Last updated: May 2026

Most rebrands that fail don't fail at the design stage. They fail at one of the first two steps — and by the time the new logo ships, the underlying problem is already baked in. A successful rebrand follows a predictable sequence: audit what exists, define what the brand needs to become, align stakeholders on the direction, build the new identity system, and roll it out in a way that maintains continuity with your existing audience. Skip the first two and the rest of the work has to do double duty. This rebranding checklist covers every phase, from the initial brand audit through to post-launch measurement.

What the rebranding process covers:

  • Phase 1: Discovery and brand audit: Understanding what you have before you change it
  • Phase 2: Strategy and positioning: Defining what the brand needs to become
  • Phase 3: Stakeholder alignment: Securing internal buy-in before creative work begins
  • Phase 4: Identity development: Building the new visual and verbal system
  • Phase 5: Rollout: Launching consistently across every touchpoint
  • Phase 6: Post-launch measurement: Tracking whether the rebrand achieved its goals

When is it time to work through a rebranding checklist?

Knowing when to rebrand can feel ambiguous — especially when a lighter brand refresh might be sufficient. A few clarifying questions help: Has your company's positioning shifted significantly? Have you merged with or acquired another business? Are your visual identity and messaging no longer attracting the customers you're trying to reach? If any of these are true, you're looking at a rebrand, not a refresh.

The eight most common triggers we see:

  1. Market evolution: Consumer values, technology, or category norms have shifted around you
  2. Changed company values or mission: Who you are internally no longer matches what your brand communicates externally
  3. Mergers and acquisitions: Two or more legacy brands need to become one coherent identity
  4. Market repositioning: You're targeting a different audience or competing in a different segment
  5. Brand staleness: Your identity feels dated and is limiting your ability to compete
  6. Negative publicity: Reputational issues require a reset that goes deeper than a surface refresh
  7. Global expansion: Your brand needs to work in new markets with different cultural expectations
  8. Legal or compliance pressures A trademark conflict or regulatory change forces a name or identity change

If you've identified the trigger, the next step is the checklist itself. Here's how we run rebranding projects at Major Tom — and what we've learned makes the difference between a successful rebrand and one that runs off the rails.

Phase 1: Discovery and brand audit

The most common rebranding mistake is skipping straight to logo concepts. Before any creative work begins, a thorough audit tells you what you're actually working with — and what the new brand needs to solve.
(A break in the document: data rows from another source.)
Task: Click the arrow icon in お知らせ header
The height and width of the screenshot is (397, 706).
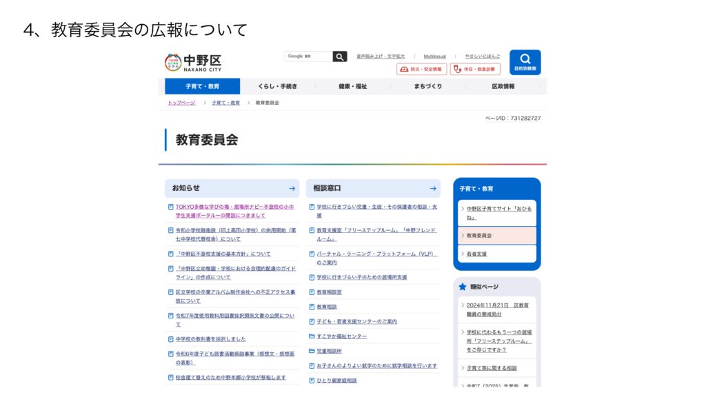Action: [292, 188]
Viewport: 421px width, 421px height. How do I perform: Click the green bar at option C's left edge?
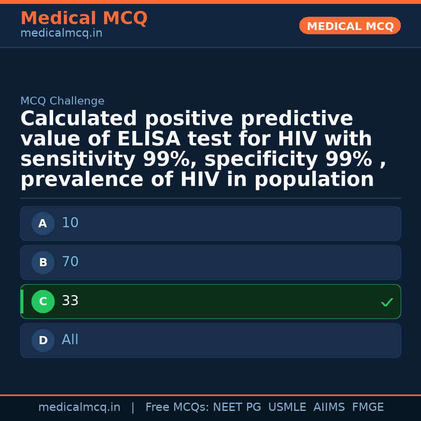[22, 301]
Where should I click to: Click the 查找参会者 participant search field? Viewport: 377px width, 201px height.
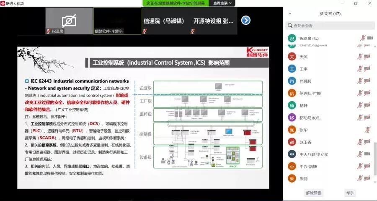(x=331, y=26)
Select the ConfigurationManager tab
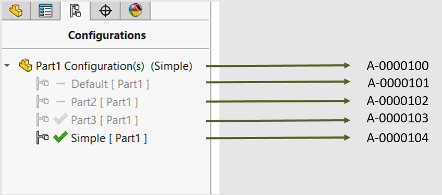Image resolution: width=442 pixels, height=195 pixels. point(75,11)
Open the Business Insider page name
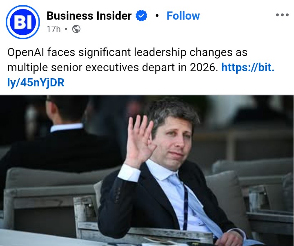294x246 pixels. pyautogui.click(x=89, y=16)
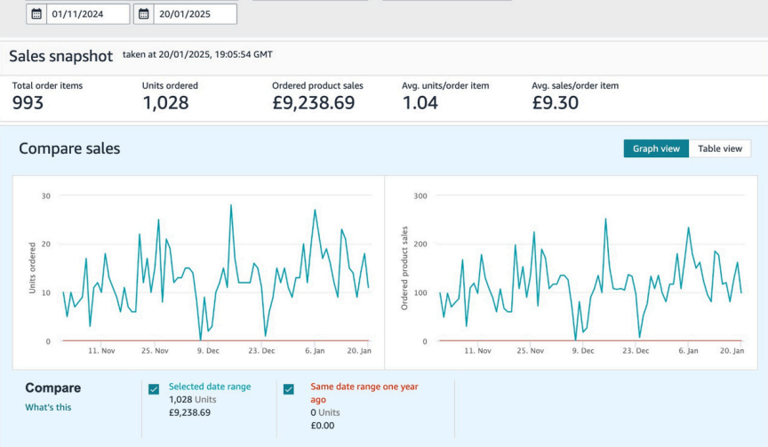Click the Selected date range legend label
This screenshot has width=768, height=447.
click(209, 387)
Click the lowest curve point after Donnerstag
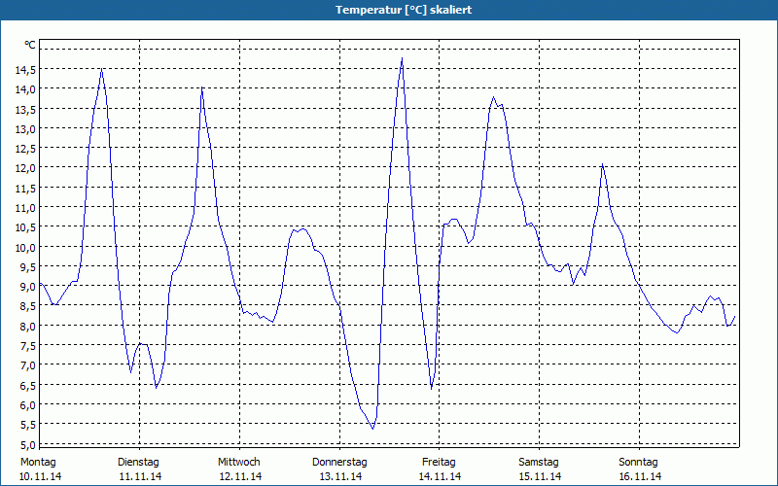778x486 pixels. click(x=372, y=429)

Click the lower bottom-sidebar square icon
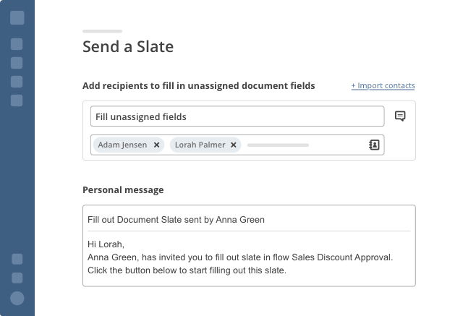click(x=17, y=278)
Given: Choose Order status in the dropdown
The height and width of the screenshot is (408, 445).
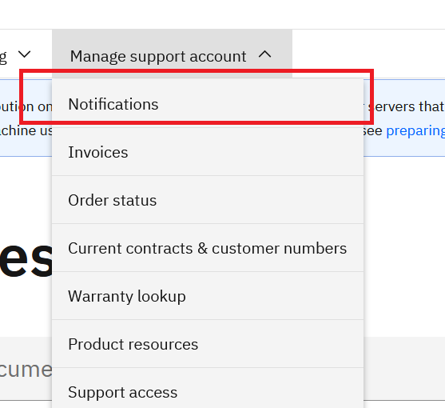Looking at the screenshot, I should pos(208,200).

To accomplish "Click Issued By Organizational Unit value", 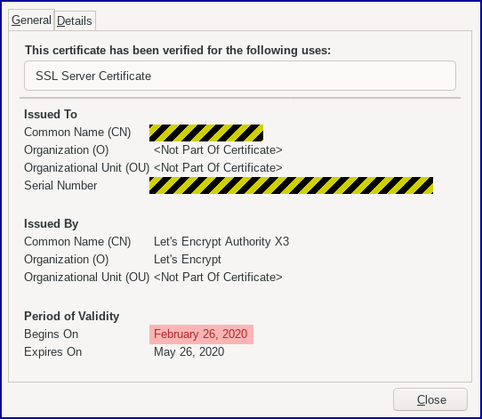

  1. Audit your existing brand assets. Inventory every touchpoint: website, social profiles, email templates, sales decks, product packaging, signage, and any other customer-facing material. Document inconsistencies.
  2. Audit your brand strategy documents. Pull out your existing mission, vision, values, and positioning statements. Evaluate whether they still reflect who you are and where you're going.
  3. Research your competitive landscape. Analyze how your key competitors are positioned visually and verbally. Where are the gaps? Where are you currently indistinguishable from the pack?
  4. Talk to your customers. Interviews and surveys with current customers reveal how your brand is actually perceived — not how you think it's perceived. These two things are often very different.
  5. Talk to your team. Employees who've been in the business for years carry institutional knowledge about what the brand stands for. Internal alignment starts here, not at the boardroom presentation.

When Tire Streets came to Major Tom for a rebrand, we began with exactly this kind of deep discovery: customer interviews, industry research, and an honest audit of what was working and what wasn't in their existing identity. That groundwork shaped everything that followed — and it's why the finished brand guidelines were, as their team described, "highly actionable" rather than aspirational documents gathering dust.

Phase 2: Strategy and positioning

Discovery tells you where you are. Strategy defines where you're going. This phase is the most intellectually demanding part of the rebranding checklist — and the one most likely to be rushed.

  1. Define (or redefine) your brand foundation. Articulate your mission (what you do), vision (why it matters in the long run), and values (how you operate). These aren't marketing statements — they're decision-making criteria.
  2. Develop your positioning statement. In one or two sentences: who you serve, what you offer, how you're different, and why that matters. This statement is the brief that every downstream creative decision should map back to.
  3. Identify your target audience personas. If your rebrand is connected to a market pivot or repositioning, your audience definition may need updating. Be specific: job titles, pain points, decision triggers, values.
  4. Define your brand personality and voice. Is your brand authoritative or approachable? Playful or serious? These aren't aesthetics questions — they shape everything from your tone of voice in marketing copy to how your customer service team handles complaints.
  5. Develop your messaging architecture. A messaging framework maps your key messages to specific audience segments. It ensures everyone communicating on behalf of the brand — from sales to social media — is saying the same things in ways that resonate with their specific audience.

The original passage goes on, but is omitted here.